April 26, 2011

Sub-Saharan admixture in West Eurasian groups (Moorjani et al. 2011)

Let me preface this by saying that I don't doubt that there exists some Sub-Saharan admixture in some West Eurasian (Caucasoid) groups, and I've quantified the different types of African admixture that can be found in many such groups, most recently here.

However, there are serious methodological flaws in a new paper by Moorjani et al. which render its estimates unreliable. This is unfortunate, as the authors assembled an important dataset, but they only consider a very simplistic model of 2-population admixture which is completely inappropriate for the problem they are studying.

Caucasoids on the Chinese-San axis of variation

Moorjani et al. motivate their study by projecting various West Eurasian groups from Europe and the Near East onto the first principal component of variation defined by CHB (Chinese) and San (Bushmen). The reasoning is the following:
To study the signal of African gene flow into West Eurasian populations, we began by computing principal components (PCs) using San Bushmen (HGDP-CEPH- San) and East Eurasians (HapMap3 Han Chinese- CHB), and plotted the mean values of the samples from each West Eurasian population onto the first PC, a procedure called ‘‘PCA projection’’ [17,18]. The choice of San and CHB, which are both diverged from the West Eurasian ancestral populations [19,20], ensures that the patterns in PCA are not affected by genetic drift in West Eurasians that has occurred since their common divergence from East Eurasians and South Africans.
This is indeed a good idea: if some Caucasoid group A has a common ancestral element with Sub-Saharans that is lacking in another Caucasoid group B, then A is expected to be shifted towards the San side of the first PC relative to B. Indeed, this is what the authors observe:
We observe that many Levantine, Southern European and Jewish populations are shifted towards San compared to Northern Europeans, consistent with African mixture, and motivating formal testing for the presence of African ancestry (Figure 1, Figure S2).
However, this is clearly a case of seeing the glass half full. The authors prefer the hypothesis that some Caucasoid groups have African ancestry, although the hypothesis that other Caucasoid groups have East Asian ancestry can equally well explain the observed pattern. Indeed, both hypotheses may explain the phenomenon they observe.
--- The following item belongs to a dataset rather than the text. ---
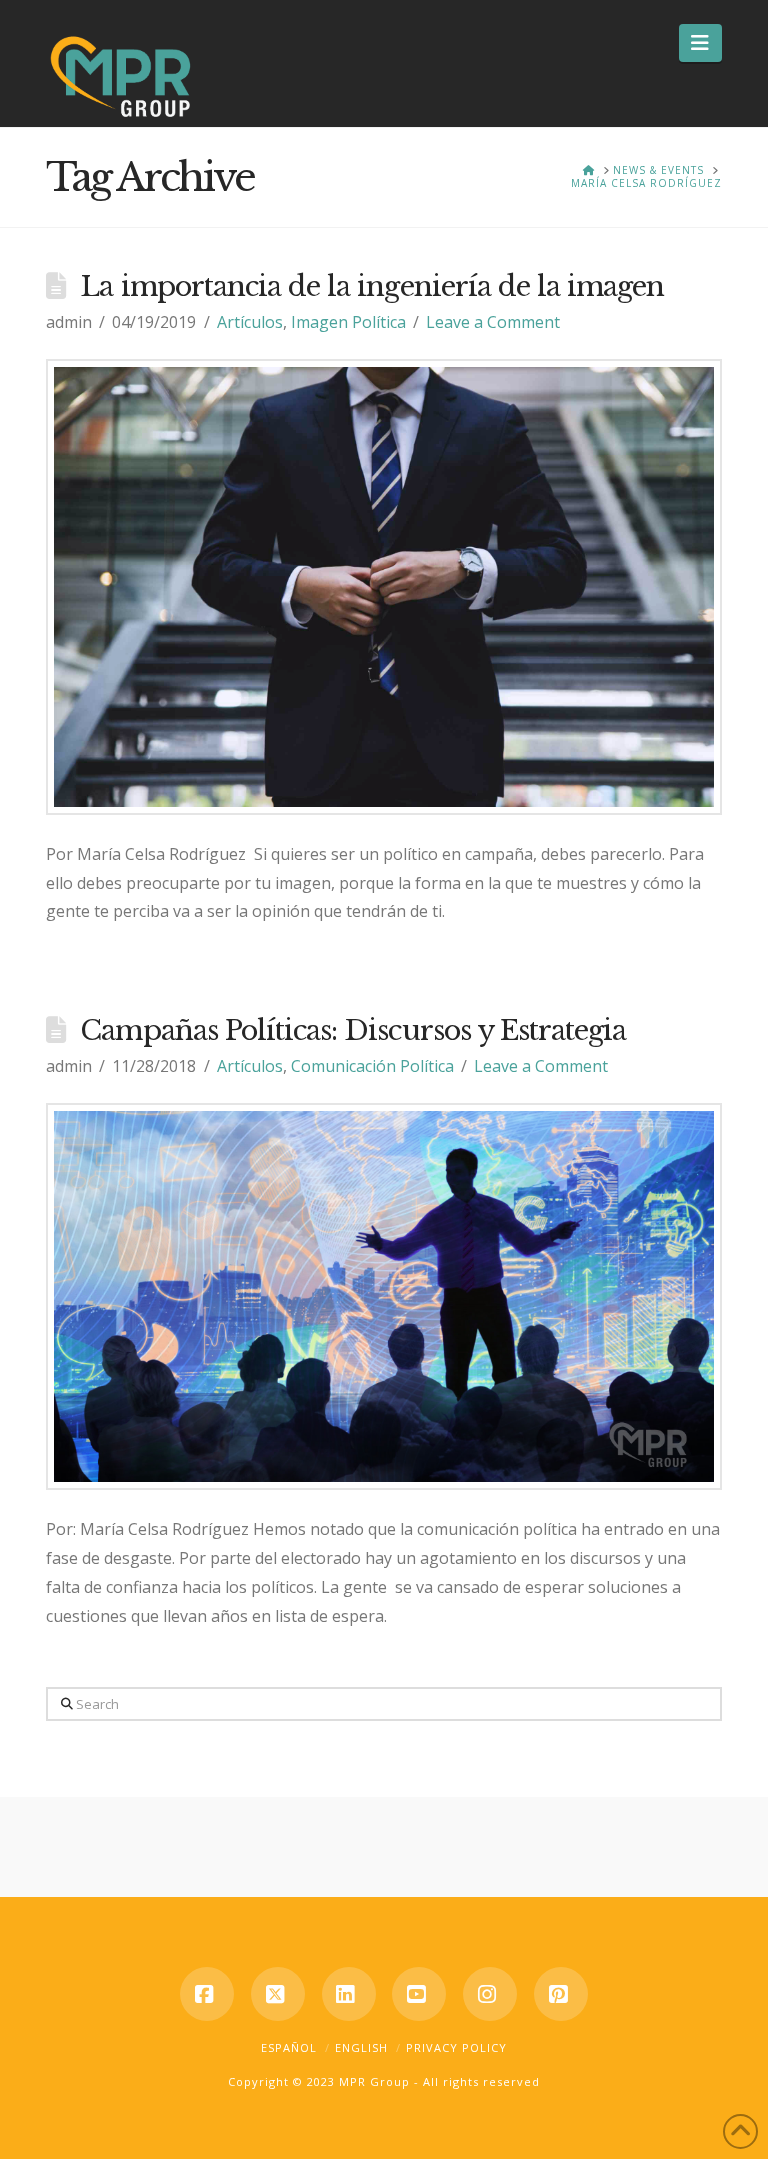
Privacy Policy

For example, African ancestry in Palestinians has been well-documented, so Palestinians are expected to be San-shifted relative to northern Europeans. On the other hand, East Eurasian ancestry has also been well-documented in HGDP Russians, so we expect them to be CHB-shifted relative to southern Europeans.

Things are not that clear for other Caucasoid populations, e.g., southern Europeans or northwestern Europeans. The authors assume that the different position of these two groups on the San-Chinese axis is due only to Sub-Saharan admixture in southern Europeans. This implicit assumption is the Achilles' heel of the paper.

Tests of population admixture

Because of genetic drift, two populations that diverged from a common ancestor will have different allele frequencies. However, imagine if we looked at these allele differences and saw that a population A not only had different frequencies than B, but also the difference in frequencies tended to be in the direction of a Sub-Saharan population. For example, at some locus f(A)=0.4, f(B)=0.3, and f(Sub-Saharan)=0.1. You can see that B's frequency deviates from A's in the direction of Sub-Saharans. This may occur due to random drift for one particular marker, but if it occurs systematically across the genome, then admixture is a likely explanation. This is the basis of the 3-population test used by the authors.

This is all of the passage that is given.